■ **SHORT TASK**: Would you print every one of the records below word for word, keeping each line as it stands?
BEGIN
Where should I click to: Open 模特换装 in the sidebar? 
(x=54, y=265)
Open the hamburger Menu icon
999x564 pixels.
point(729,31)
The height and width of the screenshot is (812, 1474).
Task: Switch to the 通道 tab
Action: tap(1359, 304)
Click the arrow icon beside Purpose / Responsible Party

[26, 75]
END
■ **THE RESPONSE**:
Where should I click to: Open 模特换装 in the sidebar? 
(x=54, y=265)
Open the hamburger Menu icon
999x564 pixels.
point(729,31)
The height and width of the screenshot is (812, 1474).
Task: Switch to the 通道 tab
Action: tap(1359, 304)
Click the arrow icon beside Purpose / Responsible Party

[26, 75]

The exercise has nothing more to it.